Thanks for the detailed analysis.
It sounds like this may be a threading issue, perhaps we end up calling free
on the ScrollData
object whilst the encoding thread is still using it. (as it can be called from quite a few places)
I guess the hack fix would be to return early from match_distance if a1 or a2 are null, but this wouldn't get to the root cause
Yes. Another easy "fix" would be to add locking, but that's just lazy and might slow things down - I will try to locate the threading issue first. (starting with some thread checks first)
You may be able to avoid the crash for now by turning off scroll
encoding. In v4, this can be done using XPRA_SCROLL_ENCODING=0 xpra ...
(works for both client and server), in v4.1 you have to use --encodings=
(see #2810).
This could also just be a memory corruption from somewhere else manifesting itself there.

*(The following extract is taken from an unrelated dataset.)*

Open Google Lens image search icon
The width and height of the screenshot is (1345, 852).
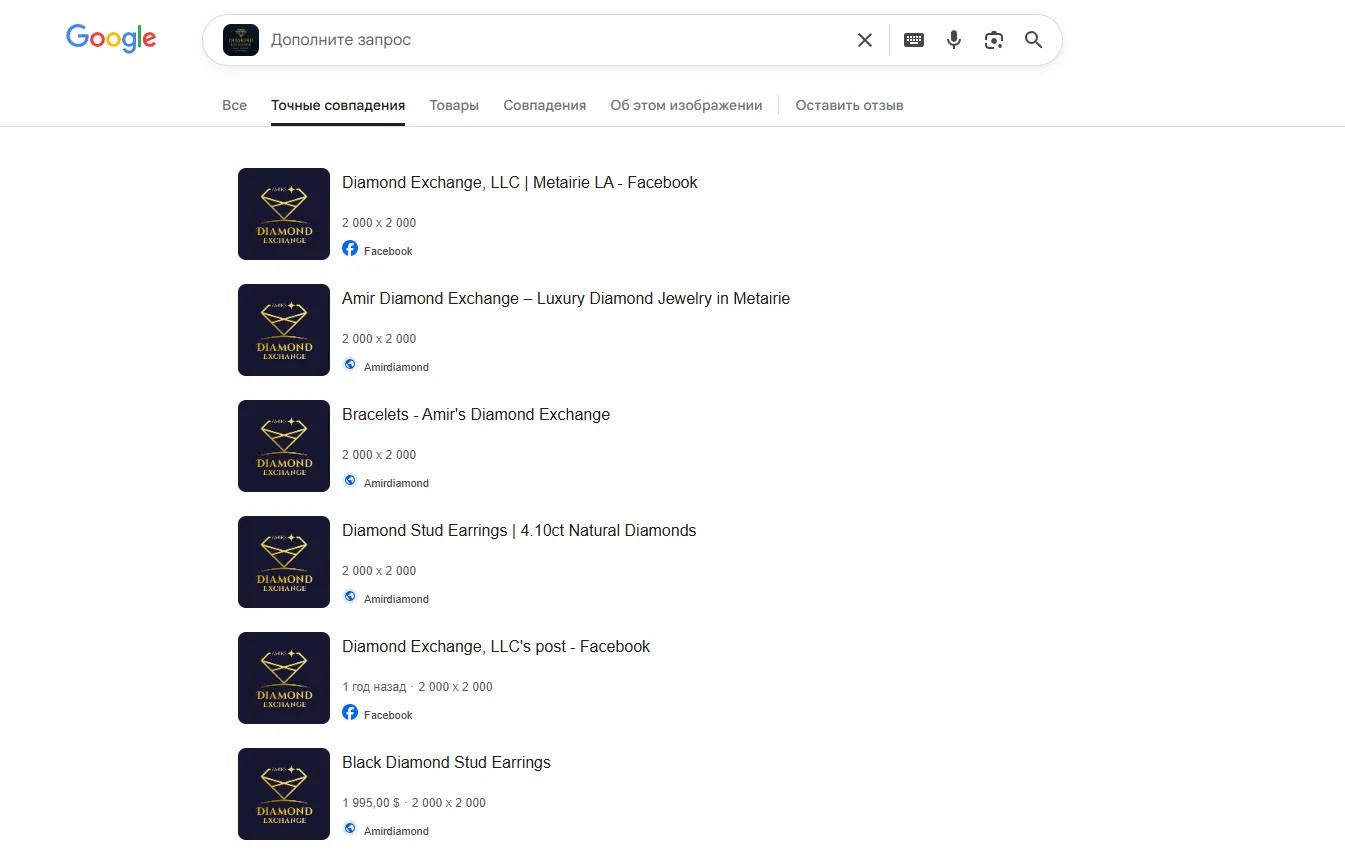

I have no clue as to what, because I don't actually understand the code
Mile high view: ScrollData
holds the xxhash checksums of every line of two screen updates of the same size:
update
adds a new screen update and computes the new checksums
calculate
finds the scrolling distances that can be used to generate the newest screen update from the previous one (including duplicates)
get_scroll_values
finds the best matches (without duplicates) and uses match_distance
to do this
There are a few docstrings in the source code, though they're probably not detailed enough.